Nel salutare gli intervenuti il presidente, Edoardo Patriarca, ha ricordato la data fondamentale del 1984, in cui Maria Eletta Martini fondava il Centro nazionale per il Volontariato: “Anni ricchi di elaborazioni culturale, di pensieri per il futuro, di nuove forme di cittadinanza che da lì a poco sarebbero stati noti come volontariato. Anche allora l’Italia usciva da un momento difficile, da uno scontro politico, anche armato, che l’avevano rattrappita e impaurita. L’unica declinazione di cittadinanza riconosciuta era la militanza in partiti e nei movimenti politici. In quegli anni un gruppo di persone con tanta lungimiranza, e forse senza immaginare l’evoluzione inaspettata che avrebbe assunto il movimento di volontariato, ridefiniva la cittadinanza per il bene comune: un darsi da fare concreto, una solidarietà non classista,  ma alla ricerca di vie per includere i cittadini esclusi alla res-publica… Mi piace così ricordare Maria Eletta: una parlamentare con un passo sempre avanti su tante questioni che oggi appaiono ancora di grande attualità”.

Mons. Giuseppe Pasini ha sottolineato lo stile: “Maria Eletta Martini era una donna che cercava di incarnare i suoi valori, attenta ai segni dei tempi. Credo che il modo migliore per ricordarla sia di non chiudersi nella memoria del passato, ma partire da dove lei era arrivata per proporre qualcosa per il presente e per il futuro. Era una credente attiva che ha testimoniato la propria fede e le proprie convinzioni nella politica e nel volontariato. Era una donna preoccupata più di aprire ponti che di alzare barricate. Non è esagerato affermare che la ripetuta riconferma dei suoi incarichi fosse il riconoscimento che ha svolto i suoi mandati parlamentari come servizio e non come privilegio… Dei suoi tanti valori ne sintetizzo uno in questa frase: Non si opera giustizia senza parteggiare per gli ultimi”.

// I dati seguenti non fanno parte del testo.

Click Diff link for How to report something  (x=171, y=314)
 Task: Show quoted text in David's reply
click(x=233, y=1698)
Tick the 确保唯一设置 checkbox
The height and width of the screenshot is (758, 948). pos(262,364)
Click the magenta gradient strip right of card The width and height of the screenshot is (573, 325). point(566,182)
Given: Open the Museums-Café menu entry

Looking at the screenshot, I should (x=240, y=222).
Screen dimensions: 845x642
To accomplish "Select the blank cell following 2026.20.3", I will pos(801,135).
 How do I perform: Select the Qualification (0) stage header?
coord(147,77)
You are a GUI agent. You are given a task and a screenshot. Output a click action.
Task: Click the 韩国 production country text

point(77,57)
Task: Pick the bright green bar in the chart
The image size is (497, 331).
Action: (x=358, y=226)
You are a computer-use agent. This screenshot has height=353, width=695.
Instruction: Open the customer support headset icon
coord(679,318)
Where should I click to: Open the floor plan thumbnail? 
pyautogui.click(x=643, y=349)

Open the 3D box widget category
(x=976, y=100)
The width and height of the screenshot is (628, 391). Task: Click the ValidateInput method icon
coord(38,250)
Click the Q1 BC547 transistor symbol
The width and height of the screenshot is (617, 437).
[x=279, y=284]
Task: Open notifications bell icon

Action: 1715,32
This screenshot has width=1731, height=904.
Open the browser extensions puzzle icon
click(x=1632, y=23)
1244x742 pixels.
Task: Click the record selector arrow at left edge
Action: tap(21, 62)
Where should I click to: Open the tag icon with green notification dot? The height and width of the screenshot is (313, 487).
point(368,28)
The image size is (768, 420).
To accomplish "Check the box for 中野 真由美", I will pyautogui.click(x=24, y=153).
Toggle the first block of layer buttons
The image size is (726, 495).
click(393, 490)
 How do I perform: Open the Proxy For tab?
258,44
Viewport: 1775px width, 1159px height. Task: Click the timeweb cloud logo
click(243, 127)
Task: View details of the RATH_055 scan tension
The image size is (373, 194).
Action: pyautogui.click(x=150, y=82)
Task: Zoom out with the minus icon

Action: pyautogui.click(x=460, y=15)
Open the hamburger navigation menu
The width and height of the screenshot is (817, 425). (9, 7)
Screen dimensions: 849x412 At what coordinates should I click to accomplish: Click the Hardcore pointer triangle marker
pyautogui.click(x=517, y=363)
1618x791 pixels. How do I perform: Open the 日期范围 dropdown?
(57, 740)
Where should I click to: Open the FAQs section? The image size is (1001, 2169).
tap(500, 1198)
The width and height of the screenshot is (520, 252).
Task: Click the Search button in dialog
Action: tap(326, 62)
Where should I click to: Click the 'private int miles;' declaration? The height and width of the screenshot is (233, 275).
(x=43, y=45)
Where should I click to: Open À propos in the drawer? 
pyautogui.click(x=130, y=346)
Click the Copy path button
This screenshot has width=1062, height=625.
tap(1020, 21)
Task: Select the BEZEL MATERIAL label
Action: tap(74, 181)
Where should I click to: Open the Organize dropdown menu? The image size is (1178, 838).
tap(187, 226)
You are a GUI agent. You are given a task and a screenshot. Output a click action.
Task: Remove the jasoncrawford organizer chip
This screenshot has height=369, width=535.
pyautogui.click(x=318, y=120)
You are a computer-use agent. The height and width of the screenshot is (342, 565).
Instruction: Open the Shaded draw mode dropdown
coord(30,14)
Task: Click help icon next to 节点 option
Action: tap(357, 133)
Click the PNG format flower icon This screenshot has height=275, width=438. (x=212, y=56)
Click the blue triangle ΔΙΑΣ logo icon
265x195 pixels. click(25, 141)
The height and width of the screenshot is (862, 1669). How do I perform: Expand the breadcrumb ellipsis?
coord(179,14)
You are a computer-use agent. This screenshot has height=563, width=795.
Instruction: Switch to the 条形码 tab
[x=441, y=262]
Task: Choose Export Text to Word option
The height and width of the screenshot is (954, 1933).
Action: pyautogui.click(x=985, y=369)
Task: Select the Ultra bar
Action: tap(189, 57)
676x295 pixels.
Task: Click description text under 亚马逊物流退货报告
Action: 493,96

Il giurista, prof. Nicolò Lipari, ha fatto alcuni riferimenti precisi all’attualità sociale e politica: “Se oggi vogliamo davvero proiettare nel futuro il ricordo di Maria Eletta Martini è necessario chiederci quale possa essere la scommessa vincente del volontariato italiano negli anni difficili che ci attendono e come possa svincolarsi dalla crisi in cui versa il sistema politico a tutti i livelli. La mia proposta è questa: è necessario passare dalla doverosità del gratuito alla gratuità del doveroso…  Il volontariato non costituisce una materia ma un modo di essere della persone. Il volontariato non può non qualificare l’atto doveroso e ogni relazione misurata al diritto suppone una componente di gratuità. Credo che il volontariato, se non vuole limitarsi ad essere alibi dell’esistente, ma vuole essere lievito del cambiamento dovrà cambiare questo paradigma”.